Since then I have followed The Artist’s Way principles religiously. (In fact, often when people ask what my religion is, I answer The Artist’s Way—that’s how all-encompassing the principles of the book have become.) Hundreds of people in Asheville are Artist’s Way “graduates” and more join each week.
One problem is so pernicious among creative people that Cameron felt an entire book, not just a chapter, was needed to solve it—artists and prosperity. Many artists fail to earn what they deserve. Others are so ill-equipped to manage their finances, they can’t balance their checkbook.
“Worry about money,” says Cameron, “is one of the primary blocks to creativity.” With the help of fellow author Emmy Lively, Cameron wrote The Prosperous Heart: Creating a Life of “Enough.” “Prosperity is never just about money,” Cameron says, leading the way into another book that is spiritual as well as practical. Hitting home her points, Cameron fills the book with stories of money-challenged artists who learned how to turn prosperity into their friend. A new definition of the concept of “Enough” makes us learn what true prosperity is—having “Enough.”
Following a similar format as its progenitor, The Prosperous Heart also lays out a 12-week program explaining the specific problems creative people have with money and what steps can be taken to solve them. This program is based on five principles: Morning Pages, Counting, Abstinence, Walking and Time-Outs.
Counting means exactly that—writing down each and every penny you make and where you spend it. Such meticulous, but easy, recordkeeping makes us conscious about money (sometimes for the first time in our lives) and is the foundation of financial clarity. “Prosperity begins with clarity,” Cameron says.
Abstinence is assiduously avoiding debt. Walking is one of Cameron’s favorite meditative techniques. Time-outs are 5-minute brain breaks twice a day. It’s all doable—but, breaking the bad money habits of a lifetime takes commitment and resistance to change is difficult.
Just as Cameron saw creative recovery as the product of a creative soul making itself one with a creative universe, so, too, does Cameron see Prosperity as connecting to a universe that is by its nature prosperous. Her writing is so effective and the stories so illustrative, that you feel as if she’s writing directly to you. For Cameron, “Enough” is the operative principle of Prosperity, and learning to live with “Enough” is what creative people do.

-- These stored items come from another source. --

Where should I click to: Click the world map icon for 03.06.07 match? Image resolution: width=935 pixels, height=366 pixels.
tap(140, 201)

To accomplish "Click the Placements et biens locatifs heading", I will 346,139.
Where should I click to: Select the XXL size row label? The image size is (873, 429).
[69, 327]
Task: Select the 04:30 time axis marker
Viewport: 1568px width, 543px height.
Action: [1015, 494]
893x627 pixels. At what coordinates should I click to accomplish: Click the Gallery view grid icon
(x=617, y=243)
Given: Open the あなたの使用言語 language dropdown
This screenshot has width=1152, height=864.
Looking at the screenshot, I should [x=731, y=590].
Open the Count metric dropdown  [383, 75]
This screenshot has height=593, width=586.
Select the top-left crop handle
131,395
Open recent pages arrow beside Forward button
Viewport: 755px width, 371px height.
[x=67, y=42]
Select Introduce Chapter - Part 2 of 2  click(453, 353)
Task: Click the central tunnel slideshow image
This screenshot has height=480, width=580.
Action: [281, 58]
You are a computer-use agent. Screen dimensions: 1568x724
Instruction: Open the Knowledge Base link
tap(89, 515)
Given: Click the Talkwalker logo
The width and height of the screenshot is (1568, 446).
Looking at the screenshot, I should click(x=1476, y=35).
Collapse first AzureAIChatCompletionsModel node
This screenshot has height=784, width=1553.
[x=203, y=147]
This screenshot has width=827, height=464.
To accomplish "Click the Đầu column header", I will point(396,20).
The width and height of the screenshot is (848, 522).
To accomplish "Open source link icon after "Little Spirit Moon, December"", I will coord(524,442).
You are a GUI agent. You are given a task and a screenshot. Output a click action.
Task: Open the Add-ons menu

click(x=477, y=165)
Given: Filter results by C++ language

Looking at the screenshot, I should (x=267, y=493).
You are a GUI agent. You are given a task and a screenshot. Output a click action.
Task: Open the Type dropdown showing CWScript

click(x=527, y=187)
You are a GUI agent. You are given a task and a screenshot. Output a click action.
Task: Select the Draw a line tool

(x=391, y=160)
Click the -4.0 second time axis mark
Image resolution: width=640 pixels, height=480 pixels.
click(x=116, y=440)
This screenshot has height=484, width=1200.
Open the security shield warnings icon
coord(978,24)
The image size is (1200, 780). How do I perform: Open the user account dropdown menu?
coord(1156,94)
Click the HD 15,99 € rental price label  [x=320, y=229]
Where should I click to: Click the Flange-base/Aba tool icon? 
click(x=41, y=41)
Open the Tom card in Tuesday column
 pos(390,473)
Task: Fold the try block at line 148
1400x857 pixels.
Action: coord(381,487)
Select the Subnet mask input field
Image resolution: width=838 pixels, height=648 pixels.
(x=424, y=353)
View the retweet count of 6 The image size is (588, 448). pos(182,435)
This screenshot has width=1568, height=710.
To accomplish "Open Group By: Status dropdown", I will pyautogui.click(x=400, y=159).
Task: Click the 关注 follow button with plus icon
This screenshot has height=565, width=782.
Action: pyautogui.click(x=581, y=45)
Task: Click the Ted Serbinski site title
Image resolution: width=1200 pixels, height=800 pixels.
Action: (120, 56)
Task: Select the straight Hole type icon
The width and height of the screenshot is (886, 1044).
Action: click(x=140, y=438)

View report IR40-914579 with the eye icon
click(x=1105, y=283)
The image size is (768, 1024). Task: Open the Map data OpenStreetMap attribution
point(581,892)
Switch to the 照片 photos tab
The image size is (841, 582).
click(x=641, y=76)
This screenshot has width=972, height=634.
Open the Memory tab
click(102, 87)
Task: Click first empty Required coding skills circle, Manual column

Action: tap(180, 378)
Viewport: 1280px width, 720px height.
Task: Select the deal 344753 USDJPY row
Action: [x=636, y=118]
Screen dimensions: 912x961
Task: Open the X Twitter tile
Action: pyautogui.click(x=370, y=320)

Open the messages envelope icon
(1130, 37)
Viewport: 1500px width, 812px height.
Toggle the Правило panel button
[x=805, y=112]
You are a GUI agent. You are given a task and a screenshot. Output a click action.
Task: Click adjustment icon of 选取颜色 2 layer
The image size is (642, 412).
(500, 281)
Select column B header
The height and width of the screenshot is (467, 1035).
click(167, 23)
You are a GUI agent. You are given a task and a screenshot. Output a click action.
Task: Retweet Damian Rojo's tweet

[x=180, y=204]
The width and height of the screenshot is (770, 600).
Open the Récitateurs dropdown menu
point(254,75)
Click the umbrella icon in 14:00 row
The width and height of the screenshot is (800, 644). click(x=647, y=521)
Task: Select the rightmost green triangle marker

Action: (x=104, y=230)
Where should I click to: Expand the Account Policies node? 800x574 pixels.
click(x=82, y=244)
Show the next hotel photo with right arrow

You can find The Prosperous Heart at Asheville’s independent bookstores.
For more information visit www.JuliaCameronLive.com
Recommendation: The Prosperous Heart: Creating a Life of “Enough” is Julia Cameron’s most helpful book after The Artist’s Way. But it should be read, and practiced, not by itself, but only after you’ve read and practiced the first book, or if you practice each book at the same time.